Enlarge ArtemisDiana | iStock / Getty Images Plus
AI models designed to closely simulate a person’s voice are making it easier for bad actors to mimic loved ones and scam vulnerable people out of thousands of dollars, The Washington Post reported.
Quickly evolving in sophistication, some AI voice-generating software requires just a few sentences of audio to convincingly produce speech that conveys the sound and emotional tone of a speaker’s voice, while other options need as little as three seconds. For those targeted—which is often the elderly, the Post reported—it can be increasingly difficult to detect when a voice is inauthentic, even when the emergency circumstances described by scammers seem implausible.
Tech advancements seemingly make it easier to prey on people’s worst fears and spook victims who told the Post they felt “visceral horror” hearing what sounded like direct pleas from friends or family members in dire need of help. One couple sent $15,000 through a bitcoin terminal to a scammer after believing they had spoken to their son. The AI-generated voice told them that he needed legal fees after being involved in a car accident that killed a US diplomat.
According to the Federal Trade Commission, so-called impostor scams are extremely common in the United States. It was the most frequent type of fraud reported in 2022 and generated the second-highest losses for those targeted. Out of 36,000 reports, more than 5,000 victims were scammed out of $11 million over the phone.
Because these impostor scams can be run from anywhere in the world, it’s extremely challenging for authorities to crack down on them and reverse the worrying trend, the Post reported. Not only is it hard to trace calls, identify scammers, and retrieve funds, but it’s also sometimes challenging to decide which agencies have jurisdiction to investigate individual cases when scammers are operating out of different countries. Even when it’s obvious which agency should investigate, some agencies are currently ill-equipped to handle the rising number of impersonations.
Ars could not immediately reach the FTC for comment. Will Maxson, an assistant director at the FTC’s division of marketing practices, told the Post that raising awareness of scams relying on AI voice simulators is likely consumers’ best defense currently. It’s recommended that any requests for cash be treated with skepticism. Before sending funds, try to contact the person who seems to be asking for help through methods other than a voice call.

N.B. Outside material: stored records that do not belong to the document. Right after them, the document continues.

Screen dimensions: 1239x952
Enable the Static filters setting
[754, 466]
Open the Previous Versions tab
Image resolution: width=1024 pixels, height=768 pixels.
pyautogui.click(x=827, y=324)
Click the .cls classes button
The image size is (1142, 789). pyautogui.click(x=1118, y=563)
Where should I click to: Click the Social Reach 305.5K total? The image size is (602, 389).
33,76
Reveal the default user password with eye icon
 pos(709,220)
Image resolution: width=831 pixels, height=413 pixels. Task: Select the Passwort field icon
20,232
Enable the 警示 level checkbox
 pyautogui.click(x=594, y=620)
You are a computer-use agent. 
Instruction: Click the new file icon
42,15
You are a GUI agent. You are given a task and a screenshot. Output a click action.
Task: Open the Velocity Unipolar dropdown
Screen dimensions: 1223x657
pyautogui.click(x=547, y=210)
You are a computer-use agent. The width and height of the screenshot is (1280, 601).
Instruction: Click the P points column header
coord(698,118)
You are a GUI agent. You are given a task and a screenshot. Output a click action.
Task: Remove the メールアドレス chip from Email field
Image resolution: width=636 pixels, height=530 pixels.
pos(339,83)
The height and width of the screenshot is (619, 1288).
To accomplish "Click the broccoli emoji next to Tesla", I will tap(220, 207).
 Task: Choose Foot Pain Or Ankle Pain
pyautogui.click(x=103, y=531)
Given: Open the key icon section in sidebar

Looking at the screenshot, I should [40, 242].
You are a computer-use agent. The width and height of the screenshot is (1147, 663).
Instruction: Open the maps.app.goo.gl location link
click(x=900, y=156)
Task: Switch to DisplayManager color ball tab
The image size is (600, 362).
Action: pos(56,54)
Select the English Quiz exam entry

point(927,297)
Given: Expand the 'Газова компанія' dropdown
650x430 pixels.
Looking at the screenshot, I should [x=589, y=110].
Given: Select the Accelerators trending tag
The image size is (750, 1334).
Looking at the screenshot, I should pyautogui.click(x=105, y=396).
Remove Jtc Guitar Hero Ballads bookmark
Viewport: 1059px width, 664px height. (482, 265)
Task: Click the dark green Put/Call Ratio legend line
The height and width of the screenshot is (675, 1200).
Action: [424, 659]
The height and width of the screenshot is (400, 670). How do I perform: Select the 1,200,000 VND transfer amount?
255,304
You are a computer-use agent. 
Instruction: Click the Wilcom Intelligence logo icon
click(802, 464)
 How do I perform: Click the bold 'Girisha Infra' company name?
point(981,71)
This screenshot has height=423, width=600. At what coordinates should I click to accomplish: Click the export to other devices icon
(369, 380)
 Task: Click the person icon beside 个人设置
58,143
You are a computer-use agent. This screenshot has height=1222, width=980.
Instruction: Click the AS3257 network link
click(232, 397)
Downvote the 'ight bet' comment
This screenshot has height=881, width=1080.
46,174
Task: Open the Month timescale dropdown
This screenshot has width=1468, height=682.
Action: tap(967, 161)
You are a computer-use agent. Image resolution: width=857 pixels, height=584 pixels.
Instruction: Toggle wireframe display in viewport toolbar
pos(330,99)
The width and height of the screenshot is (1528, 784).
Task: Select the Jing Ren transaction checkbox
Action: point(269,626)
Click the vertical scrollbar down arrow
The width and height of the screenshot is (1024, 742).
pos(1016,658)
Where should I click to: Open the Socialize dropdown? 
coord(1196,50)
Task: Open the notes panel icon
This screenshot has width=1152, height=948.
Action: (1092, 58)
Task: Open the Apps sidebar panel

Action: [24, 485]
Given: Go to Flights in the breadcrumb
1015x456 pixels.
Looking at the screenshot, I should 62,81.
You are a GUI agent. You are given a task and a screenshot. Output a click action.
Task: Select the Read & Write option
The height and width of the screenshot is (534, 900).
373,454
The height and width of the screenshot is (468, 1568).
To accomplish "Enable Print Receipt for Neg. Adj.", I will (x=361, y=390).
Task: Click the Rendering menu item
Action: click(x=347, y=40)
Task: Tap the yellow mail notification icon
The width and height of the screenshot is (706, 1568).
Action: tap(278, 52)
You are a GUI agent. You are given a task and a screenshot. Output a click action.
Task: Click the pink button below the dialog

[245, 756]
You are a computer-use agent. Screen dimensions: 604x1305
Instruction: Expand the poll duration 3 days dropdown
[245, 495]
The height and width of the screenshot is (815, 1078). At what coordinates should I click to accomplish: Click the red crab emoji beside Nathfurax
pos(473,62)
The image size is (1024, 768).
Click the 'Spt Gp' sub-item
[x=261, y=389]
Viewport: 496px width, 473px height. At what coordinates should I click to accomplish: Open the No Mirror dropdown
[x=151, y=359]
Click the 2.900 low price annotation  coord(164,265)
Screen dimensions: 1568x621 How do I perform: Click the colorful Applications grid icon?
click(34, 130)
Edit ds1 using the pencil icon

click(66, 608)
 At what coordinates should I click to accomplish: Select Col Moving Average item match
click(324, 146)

Safeguards against AI voice impersonation
AI voice-modeling tools have been used to improve text-to-speech generation, create new possibilities for speech editing, and expand movie magic by cloning famous voices like Darth Vader’s. But the power of easily producing convincing voice simulations has already caused scandals, and no one knows who’s to blame when the tech is misused.
Earlier this year, there was backlash when some 4chan members made deepfake voices of celebrities making racist, offensive, or violent statements. At that point, it became clear that companies needed to consider adding more safeguards to prevent misuse of the technology, Vice reported—or potentially risk being held liable for causing substantial damage, like ruining the reputations of famous people.
The courts have not yet decided when or if companies will be held liable for harms caused by deepfake voice technology—or any of the other increasingly popular AI technology, like ChatGPT—where defamation and misinformation risks seem to be rising.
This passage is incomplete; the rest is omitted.